>>

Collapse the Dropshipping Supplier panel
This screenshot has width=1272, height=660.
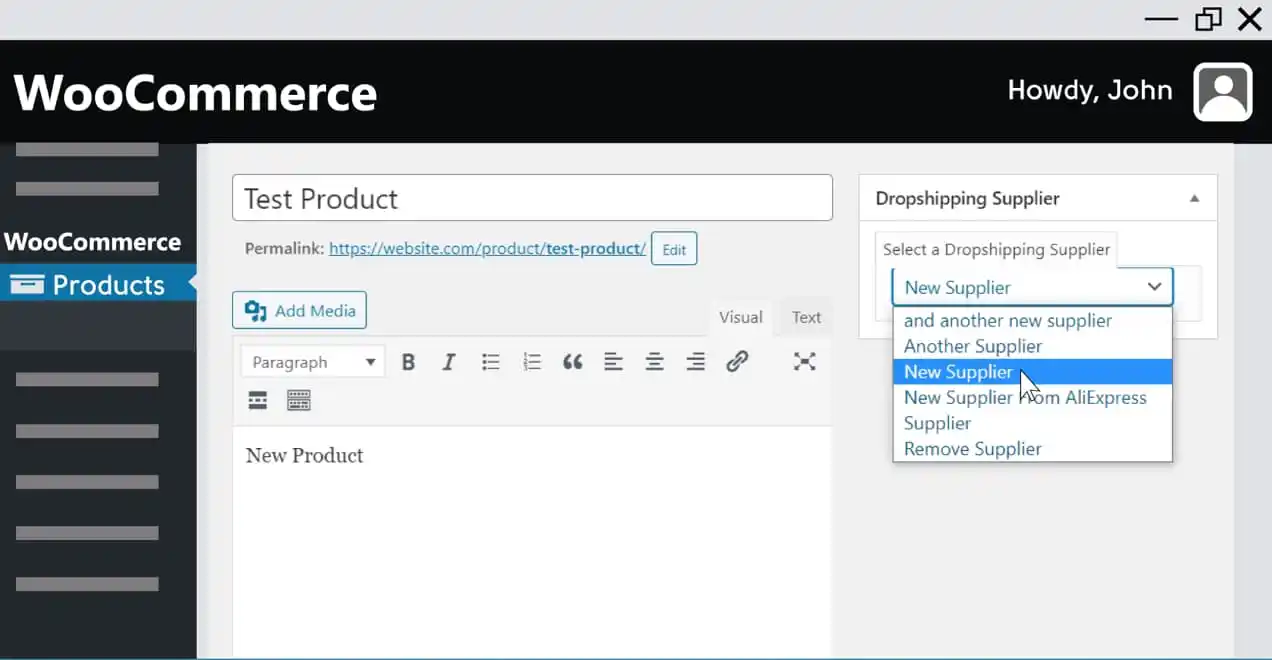click(1194, 199)
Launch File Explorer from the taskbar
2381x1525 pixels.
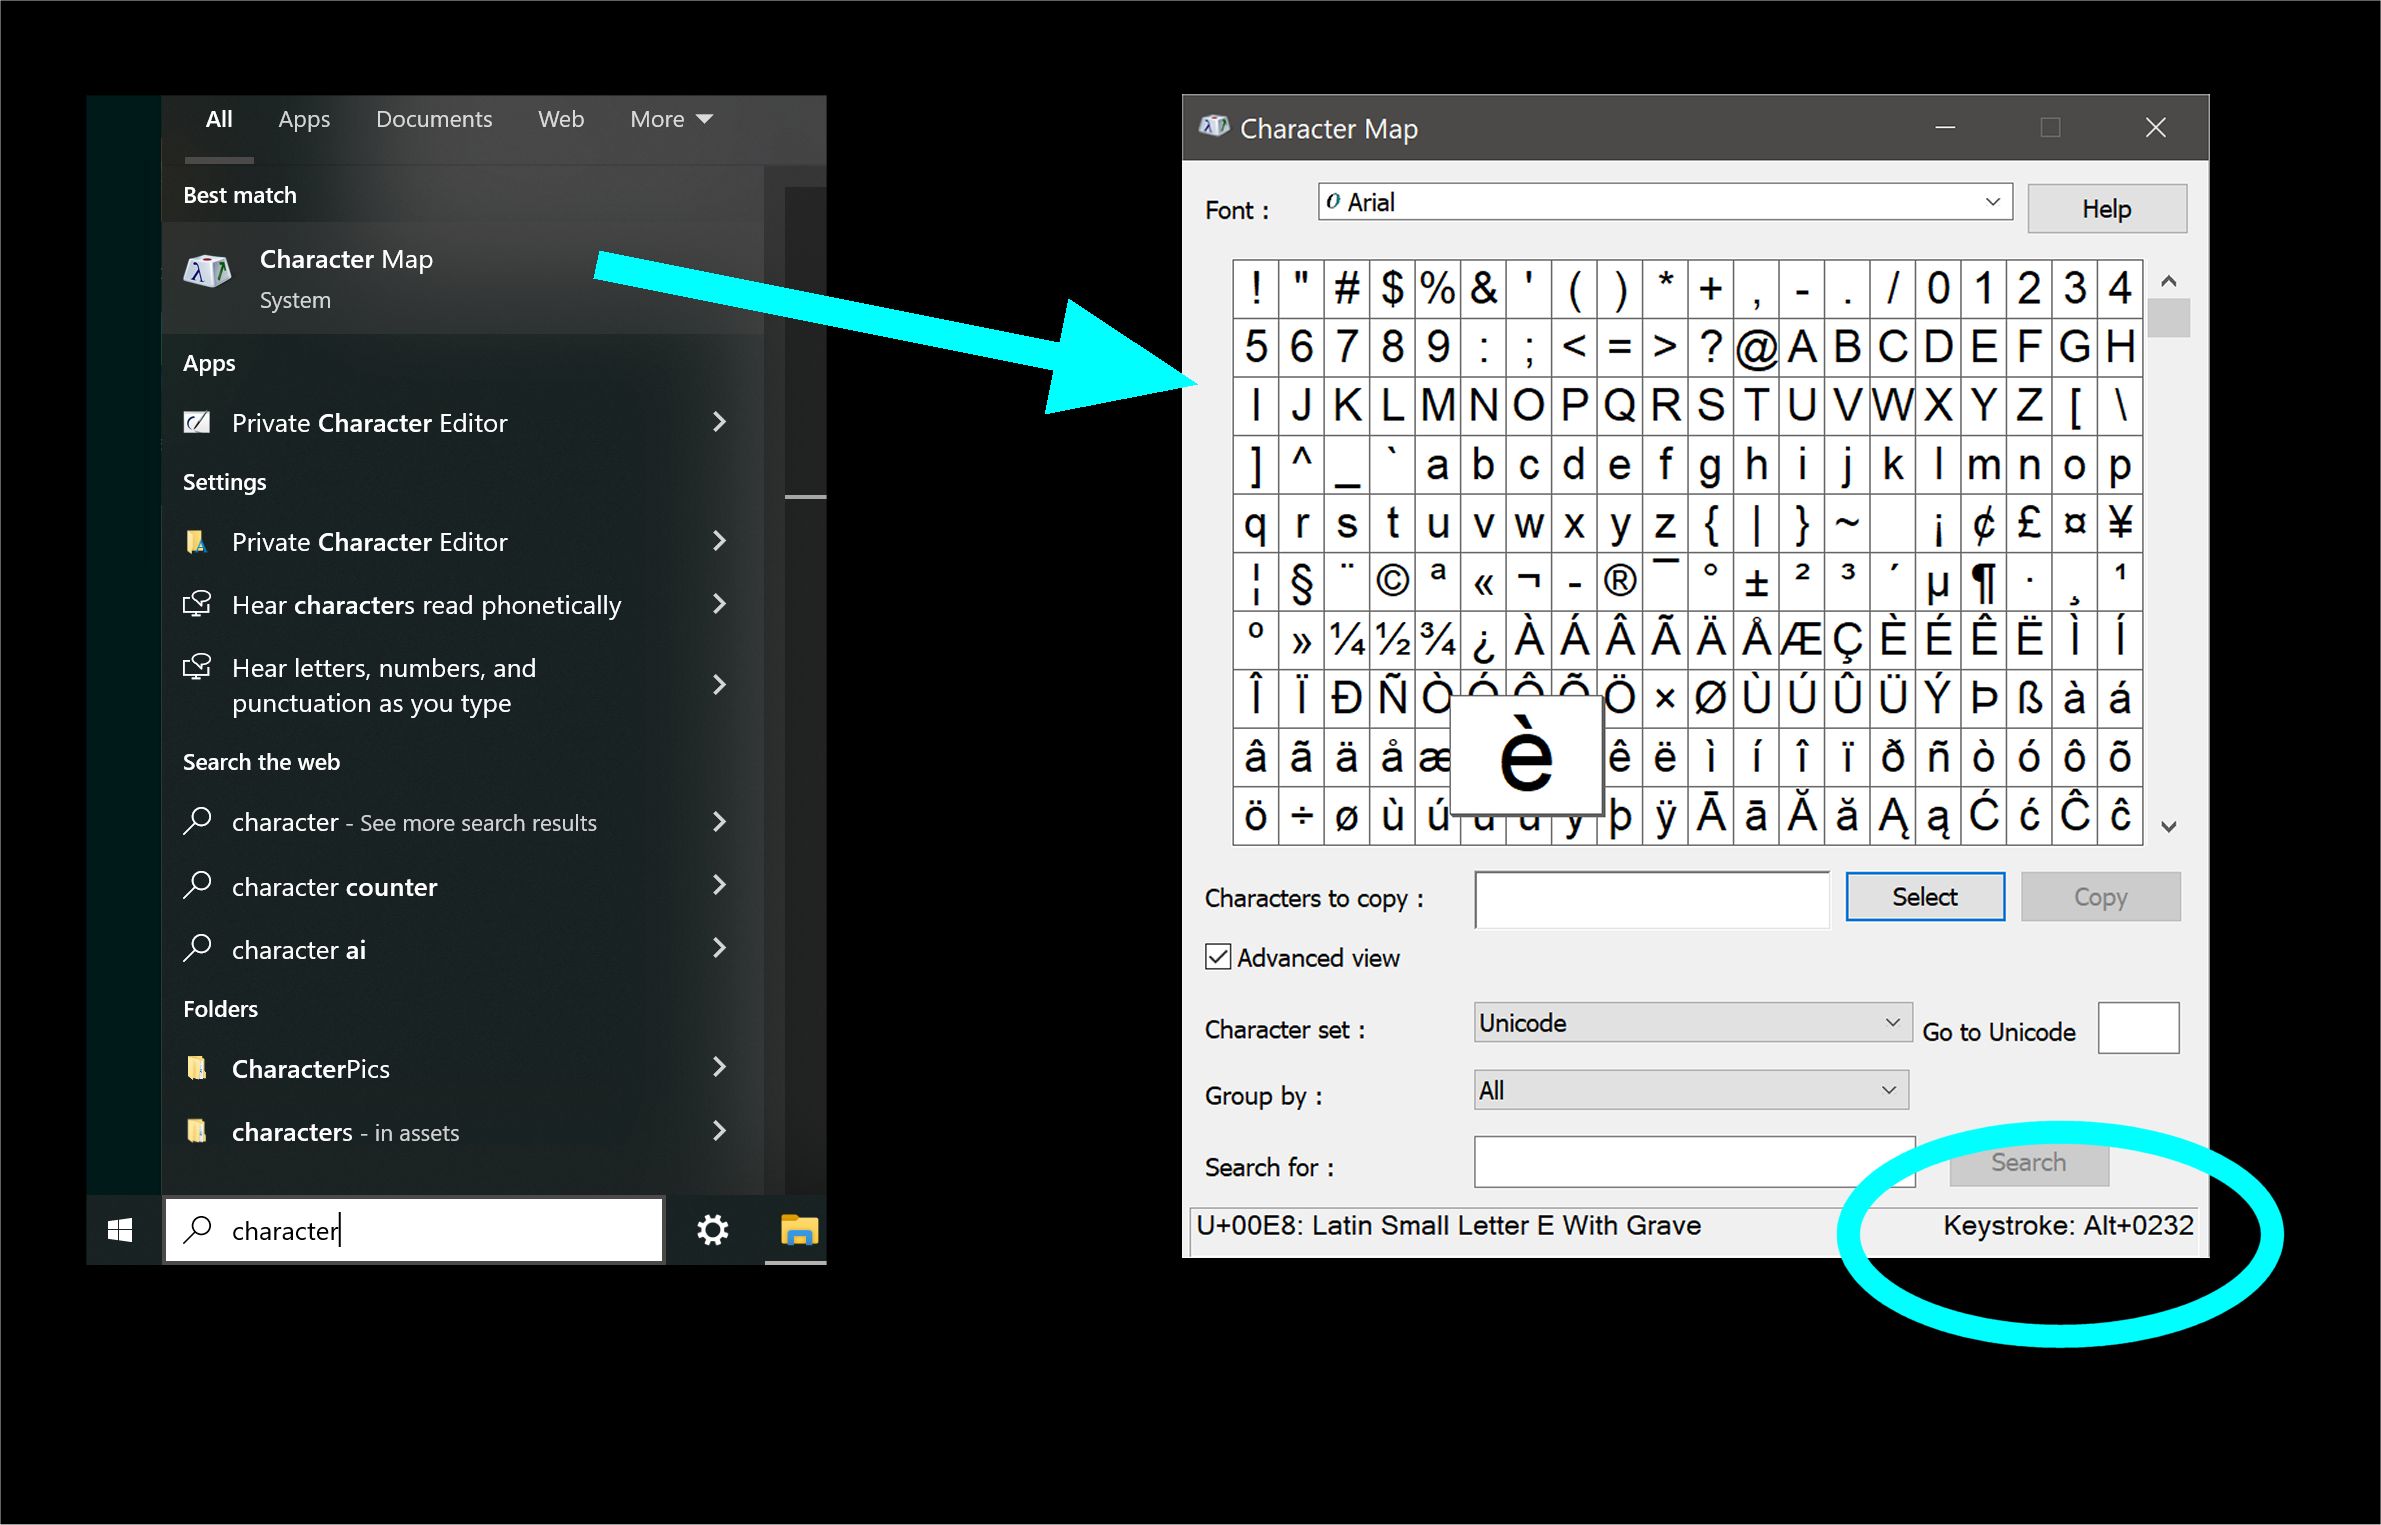click(x=798, y=1230)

<<

Do this: Rewrite everything from the line "Launch File Explorer from the taskbar" down to the last of the lines above, replacing "taskbar" with "Start menu" and leaving all else unchanged. Return only those lines, without the pictures.

Finished task:
Launch File Explorer from the Start menu
2381x1525 pixels.
click(x=798, y=1230)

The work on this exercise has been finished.